For Syria's young refugees, childhood is over

Share
Related Topics

I was in Jordan with Save the Children last week – the second anniversary of the beginning of the conflict in Syria – having a look at the work it is doing with the ever increasing numbers of refugees fleeing over the border from Syria into the Hashemite Kingdom. If the influx continues at current levels, Save the Children estimates that there will be a million Syrian refugees in Jordan by the end of the year. Access is needed within Syria to allow humanitarian aid to reach displaced civilians so that, hopefully, the need for people to leave their country can be alleviated.

I was taken to Zaatari, a refugee camp about nine miles from the border that opened in July, and now has more than 110,000 refugees living in tents and prefabricated accommodation. Basic necessities such as food and water are obviously a priority, with more than 400,00 loaves of bread having to be sourced and handed out every morning. Save the Children organises this, but also strives to do as much as possible for the countless children in the camp. Having to leave your life behind and flee, often under gunfire, to another country forces a child to grow up a lot quicker than normal, and many are very traumatised by their experiences.
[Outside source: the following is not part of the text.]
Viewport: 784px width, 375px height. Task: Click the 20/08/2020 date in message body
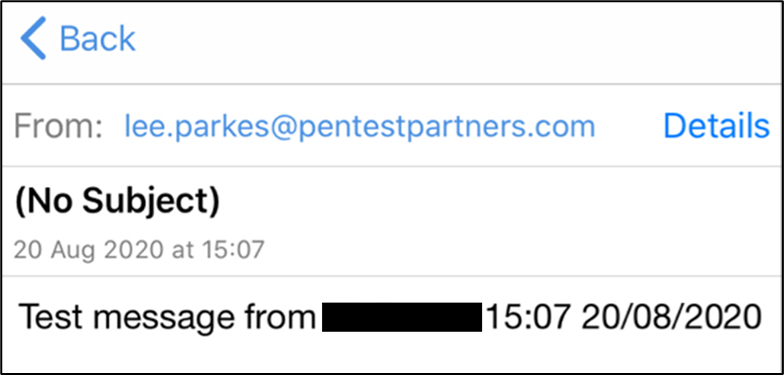(x=671, y=317)
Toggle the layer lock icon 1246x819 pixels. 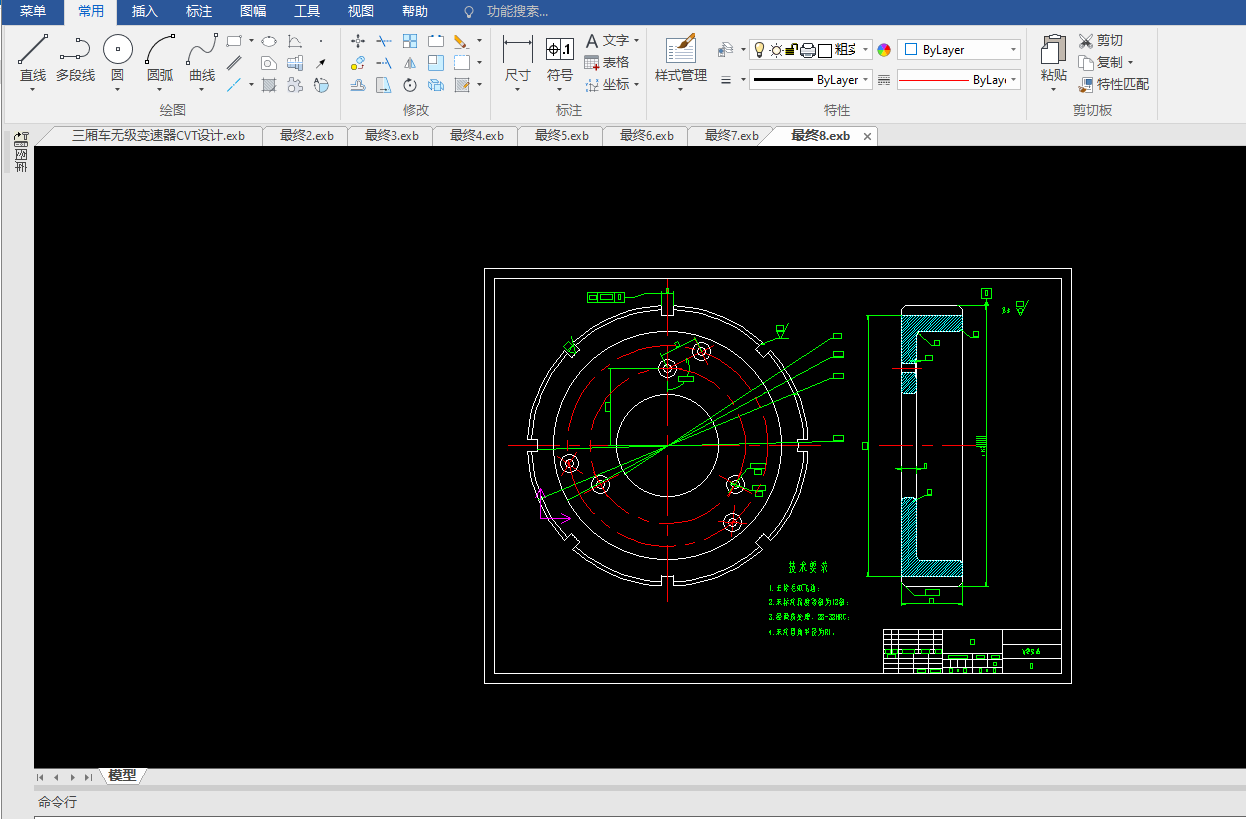click(791, 50)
I met Ahmed, a 15-year-old from the town of Daraa, whose family crossed the border less than a month ago. It was only recently that both he and his younger siblings had stopped flinching in fear of being bombed every time they heard a plane fly overhead. His whole family of seven live in one tent. Life is especially hard for children, which is why Save the Children has set up "child friendly spaces" where kids can be … kids, and play and learn in relative security. There is also a makeshift football pitch where I met Ahmed and his brother playing in a tournament between various areas of the camp.

The following day, I was in the Jordanian capital of Amman, visiting refugees living in host communities. This is the hidden side of the refugee crisis. I expected all the refugees to be in camps, but two-thirds of them, more than 200,000, are dotted around the country living in basic accommodation and feeling very isolated in  these new circumstances. Save the Children is again busy organising child friendly spaces where kids can meet others in similar situations to themselves, and are able to talk about some of their experiences.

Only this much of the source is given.